§ **DO THIS**
Put the entries that begin with the line containing "How do I perform: Step" and end with the line containing "pyautogui.click(x=319, y=149)" into a numbered list, leaving out any blank lines.

☆ ☆ ☆ ☆

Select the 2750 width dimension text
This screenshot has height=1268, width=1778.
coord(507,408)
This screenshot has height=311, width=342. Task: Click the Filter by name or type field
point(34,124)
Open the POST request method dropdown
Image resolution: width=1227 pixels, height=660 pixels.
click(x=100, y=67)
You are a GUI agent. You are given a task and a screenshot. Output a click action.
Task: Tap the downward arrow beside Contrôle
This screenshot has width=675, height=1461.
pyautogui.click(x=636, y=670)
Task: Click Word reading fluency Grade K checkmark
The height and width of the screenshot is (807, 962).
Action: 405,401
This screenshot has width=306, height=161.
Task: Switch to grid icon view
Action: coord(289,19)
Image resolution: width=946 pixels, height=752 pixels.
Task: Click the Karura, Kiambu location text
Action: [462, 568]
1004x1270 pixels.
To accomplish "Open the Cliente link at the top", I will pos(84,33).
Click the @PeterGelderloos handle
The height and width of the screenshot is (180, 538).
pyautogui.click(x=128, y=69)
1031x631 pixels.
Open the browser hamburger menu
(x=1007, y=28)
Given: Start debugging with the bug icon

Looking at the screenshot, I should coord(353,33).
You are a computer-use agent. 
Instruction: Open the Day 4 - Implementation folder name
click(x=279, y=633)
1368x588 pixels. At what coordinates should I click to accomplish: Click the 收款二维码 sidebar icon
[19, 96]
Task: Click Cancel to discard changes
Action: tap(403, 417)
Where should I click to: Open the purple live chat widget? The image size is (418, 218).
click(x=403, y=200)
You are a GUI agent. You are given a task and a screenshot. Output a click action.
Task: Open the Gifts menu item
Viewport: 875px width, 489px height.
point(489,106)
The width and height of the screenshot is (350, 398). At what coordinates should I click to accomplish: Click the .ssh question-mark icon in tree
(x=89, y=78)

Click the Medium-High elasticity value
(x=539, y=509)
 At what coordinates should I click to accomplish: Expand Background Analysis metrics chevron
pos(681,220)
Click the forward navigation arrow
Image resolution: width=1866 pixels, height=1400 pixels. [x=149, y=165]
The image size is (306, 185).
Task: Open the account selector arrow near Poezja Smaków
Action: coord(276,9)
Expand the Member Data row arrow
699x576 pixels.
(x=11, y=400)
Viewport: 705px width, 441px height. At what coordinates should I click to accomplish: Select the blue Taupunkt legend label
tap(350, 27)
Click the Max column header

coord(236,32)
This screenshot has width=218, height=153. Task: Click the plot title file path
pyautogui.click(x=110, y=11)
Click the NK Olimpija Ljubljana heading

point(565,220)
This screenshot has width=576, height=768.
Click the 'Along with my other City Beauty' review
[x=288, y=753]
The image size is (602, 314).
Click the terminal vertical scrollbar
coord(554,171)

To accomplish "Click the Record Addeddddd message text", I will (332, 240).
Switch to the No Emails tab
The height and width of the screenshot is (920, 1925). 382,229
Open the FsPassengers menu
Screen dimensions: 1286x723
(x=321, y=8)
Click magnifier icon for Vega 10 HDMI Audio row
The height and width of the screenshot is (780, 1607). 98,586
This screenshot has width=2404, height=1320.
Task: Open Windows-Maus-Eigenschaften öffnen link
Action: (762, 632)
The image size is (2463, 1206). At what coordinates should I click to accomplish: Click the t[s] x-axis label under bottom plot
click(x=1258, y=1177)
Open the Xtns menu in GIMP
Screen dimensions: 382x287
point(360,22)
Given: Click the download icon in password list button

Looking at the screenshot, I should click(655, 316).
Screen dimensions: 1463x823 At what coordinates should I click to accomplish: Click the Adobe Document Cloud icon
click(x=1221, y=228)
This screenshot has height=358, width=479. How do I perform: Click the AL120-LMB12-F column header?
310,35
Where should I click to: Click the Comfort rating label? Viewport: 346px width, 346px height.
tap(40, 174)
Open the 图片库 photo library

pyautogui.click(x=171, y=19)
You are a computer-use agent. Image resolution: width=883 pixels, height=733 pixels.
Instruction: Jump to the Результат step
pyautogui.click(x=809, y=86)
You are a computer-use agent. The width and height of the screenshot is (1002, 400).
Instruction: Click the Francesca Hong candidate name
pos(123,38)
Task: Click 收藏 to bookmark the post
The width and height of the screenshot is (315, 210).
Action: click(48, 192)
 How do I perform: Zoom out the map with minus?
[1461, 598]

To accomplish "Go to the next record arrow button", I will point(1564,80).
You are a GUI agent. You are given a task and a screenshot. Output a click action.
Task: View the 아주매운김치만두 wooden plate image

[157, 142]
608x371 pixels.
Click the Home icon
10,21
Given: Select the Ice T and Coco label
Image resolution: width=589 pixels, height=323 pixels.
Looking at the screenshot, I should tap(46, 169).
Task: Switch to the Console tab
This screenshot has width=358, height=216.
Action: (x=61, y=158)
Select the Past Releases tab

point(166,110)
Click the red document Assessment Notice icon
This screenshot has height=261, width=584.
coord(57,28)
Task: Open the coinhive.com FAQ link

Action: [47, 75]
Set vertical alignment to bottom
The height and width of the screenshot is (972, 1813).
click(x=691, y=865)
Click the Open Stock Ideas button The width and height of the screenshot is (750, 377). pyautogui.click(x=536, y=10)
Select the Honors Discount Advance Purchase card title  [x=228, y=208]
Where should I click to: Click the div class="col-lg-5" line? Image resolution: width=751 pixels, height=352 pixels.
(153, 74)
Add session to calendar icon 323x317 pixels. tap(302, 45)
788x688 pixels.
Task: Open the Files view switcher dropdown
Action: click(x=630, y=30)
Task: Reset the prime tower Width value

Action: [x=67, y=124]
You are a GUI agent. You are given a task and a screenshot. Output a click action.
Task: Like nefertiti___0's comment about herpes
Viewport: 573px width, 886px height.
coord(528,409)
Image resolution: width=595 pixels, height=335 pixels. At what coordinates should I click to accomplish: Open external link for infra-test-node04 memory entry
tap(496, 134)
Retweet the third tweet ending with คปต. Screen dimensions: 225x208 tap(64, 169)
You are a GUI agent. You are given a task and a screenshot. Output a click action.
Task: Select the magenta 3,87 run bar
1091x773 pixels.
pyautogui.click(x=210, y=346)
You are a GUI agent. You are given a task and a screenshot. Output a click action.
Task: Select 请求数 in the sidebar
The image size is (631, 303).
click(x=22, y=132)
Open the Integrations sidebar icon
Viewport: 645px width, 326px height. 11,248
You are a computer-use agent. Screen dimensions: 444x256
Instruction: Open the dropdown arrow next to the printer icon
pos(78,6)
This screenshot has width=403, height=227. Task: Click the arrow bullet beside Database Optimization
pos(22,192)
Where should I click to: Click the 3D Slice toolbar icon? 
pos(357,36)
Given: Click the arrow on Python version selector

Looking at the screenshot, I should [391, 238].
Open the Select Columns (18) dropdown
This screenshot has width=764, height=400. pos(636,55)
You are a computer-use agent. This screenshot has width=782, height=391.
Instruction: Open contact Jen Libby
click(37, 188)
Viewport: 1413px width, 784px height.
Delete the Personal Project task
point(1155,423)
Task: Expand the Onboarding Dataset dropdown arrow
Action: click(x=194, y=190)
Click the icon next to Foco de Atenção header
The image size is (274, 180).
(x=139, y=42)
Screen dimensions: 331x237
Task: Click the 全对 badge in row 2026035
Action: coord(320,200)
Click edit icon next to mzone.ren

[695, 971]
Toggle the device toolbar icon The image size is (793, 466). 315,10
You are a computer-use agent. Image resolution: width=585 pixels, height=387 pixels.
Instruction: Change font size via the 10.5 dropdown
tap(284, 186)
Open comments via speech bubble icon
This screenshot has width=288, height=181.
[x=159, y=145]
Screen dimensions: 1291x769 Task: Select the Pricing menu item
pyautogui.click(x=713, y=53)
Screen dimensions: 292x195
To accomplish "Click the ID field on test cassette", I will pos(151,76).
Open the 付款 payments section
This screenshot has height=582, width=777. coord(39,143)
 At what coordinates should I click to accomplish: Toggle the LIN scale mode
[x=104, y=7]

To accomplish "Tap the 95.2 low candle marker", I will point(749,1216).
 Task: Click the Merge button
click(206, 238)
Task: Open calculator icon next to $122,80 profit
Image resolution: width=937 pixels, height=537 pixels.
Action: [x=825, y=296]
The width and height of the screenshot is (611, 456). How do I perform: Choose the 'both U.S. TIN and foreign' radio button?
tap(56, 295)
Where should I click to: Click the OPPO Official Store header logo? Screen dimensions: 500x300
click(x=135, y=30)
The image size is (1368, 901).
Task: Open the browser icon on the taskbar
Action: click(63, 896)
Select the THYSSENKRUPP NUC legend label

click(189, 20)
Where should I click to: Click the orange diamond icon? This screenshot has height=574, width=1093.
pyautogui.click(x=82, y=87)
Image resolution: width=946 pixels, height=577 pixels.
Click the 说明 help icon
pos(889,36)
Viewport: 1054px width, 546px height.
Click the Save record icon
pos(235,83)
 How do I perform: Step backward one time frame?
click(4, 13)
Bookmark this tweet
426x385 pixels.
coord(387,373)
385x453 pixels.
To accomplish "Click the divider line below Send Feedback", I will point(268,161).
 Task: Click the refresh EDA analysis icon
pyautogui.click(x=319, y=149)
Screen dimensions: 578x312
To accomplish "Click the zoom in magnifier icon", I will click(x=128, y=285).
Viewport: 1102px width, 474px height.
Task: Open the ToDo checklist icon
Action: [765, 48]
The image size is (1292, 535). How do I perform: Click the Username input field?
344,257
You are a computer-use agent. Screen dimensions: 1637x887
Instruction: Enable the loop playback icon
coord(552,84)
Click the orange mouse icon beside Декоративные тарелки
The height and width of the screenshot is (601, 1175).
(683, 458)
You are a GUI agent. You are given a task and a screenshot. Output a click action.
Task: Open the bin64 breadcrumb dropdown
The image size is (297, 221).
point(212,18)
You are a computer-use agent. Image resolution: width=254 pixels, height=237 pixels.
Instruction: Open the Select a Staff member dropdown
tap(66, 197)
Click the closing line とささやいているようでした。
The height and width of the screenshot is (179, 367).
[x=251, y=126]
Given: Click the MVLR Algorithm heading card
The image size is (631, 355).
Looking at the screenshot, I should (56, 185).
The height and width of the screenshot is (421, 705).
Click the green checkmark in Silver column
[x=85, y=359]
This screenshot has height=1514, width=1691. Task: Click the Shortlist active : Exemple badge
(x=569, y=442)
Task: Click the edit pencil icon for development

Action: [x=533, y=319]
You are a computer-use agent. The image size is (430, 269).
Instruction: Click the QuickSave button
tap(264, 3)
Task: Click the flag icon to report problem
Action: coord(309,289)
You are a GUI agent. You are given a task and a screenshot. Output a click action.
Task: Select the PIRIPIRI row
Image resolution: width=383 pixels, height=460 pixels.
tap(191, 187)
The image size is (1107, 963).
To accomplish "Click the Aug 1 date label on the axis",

☆ ☆ ☆ ☆

§ **WRITTEN REPLY**
1.  How do I perform: Step backward one time frame?
2. click(4, 13)
3. Bookmark this tweet
4. 426x385 pixels.
5. coord(387,373)
6. 385x453 pixels.
7. To accomplish "Click the divider line below Send Feedback", I will point(268,161).
8.  Task: Click the refresh EDA analysis icon
9. pyautogui.click(x=319, y=149)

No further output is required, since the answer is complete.